■ **Exercise goal**: Output only the lines from the line holding "This screenshot has height=402, width=868." through the close of the records, exactly as they appear, with all pictures omitted.

■ **Supplied material**:
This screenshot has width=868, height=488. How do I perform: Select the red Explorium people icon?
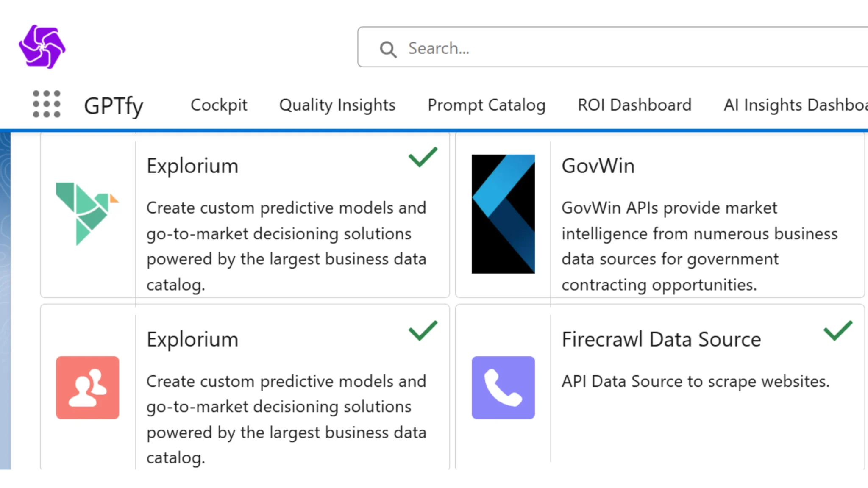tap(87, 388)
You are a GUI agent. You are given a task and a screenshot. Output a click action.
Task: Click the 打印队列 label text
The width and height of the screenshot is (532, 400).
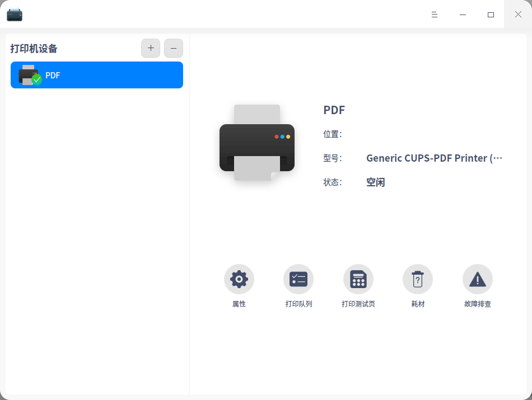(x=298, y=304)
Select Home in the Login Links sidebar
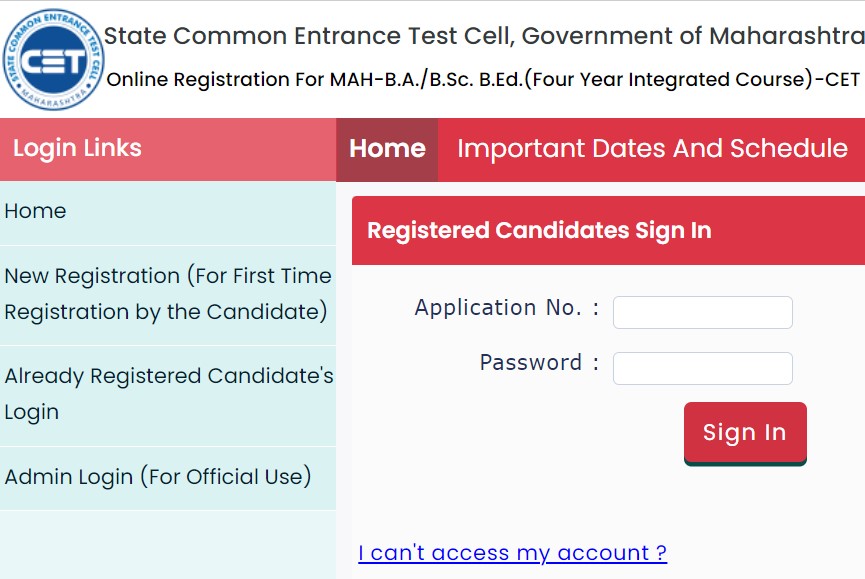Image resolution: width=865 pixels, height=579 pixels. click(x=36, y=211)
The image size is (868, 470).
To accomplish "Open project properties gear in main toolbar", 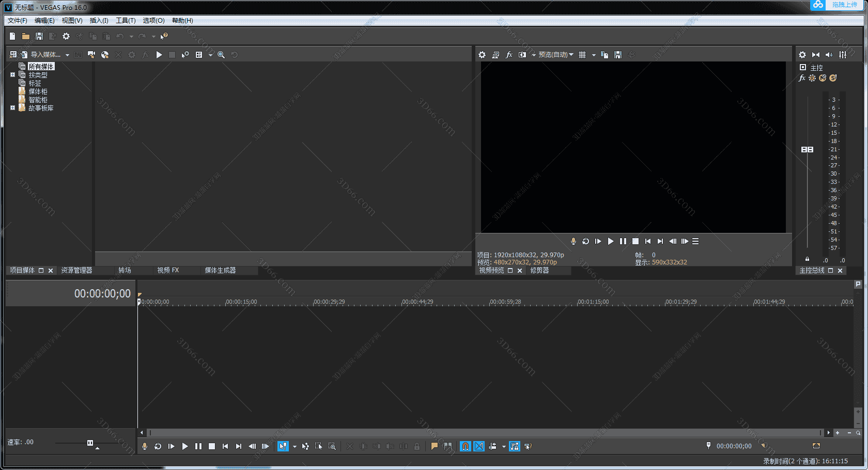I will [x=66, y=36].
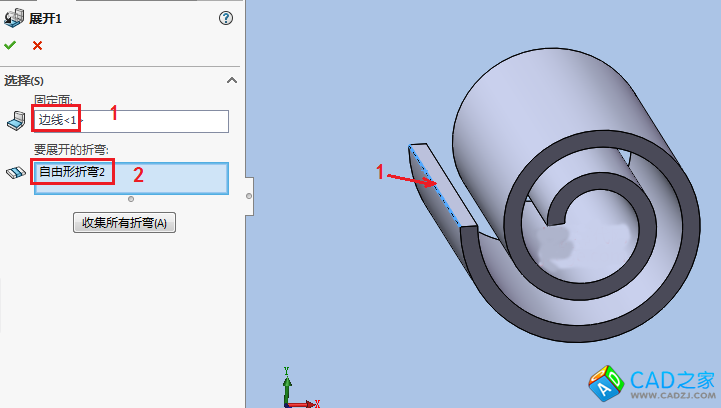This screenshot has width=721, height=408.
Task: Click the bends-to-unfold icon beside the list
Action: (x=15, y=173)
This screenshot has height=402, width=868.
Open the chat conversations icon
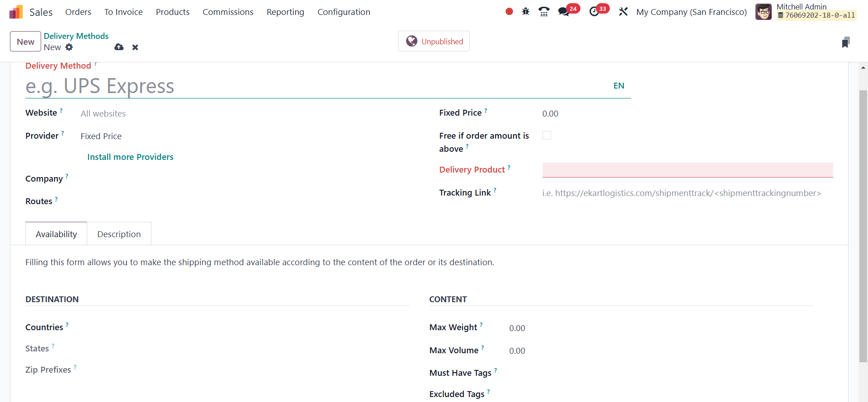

■ **Solution to this problem**:
This screenshot has height=402, width=868.
Open the chat conversations icon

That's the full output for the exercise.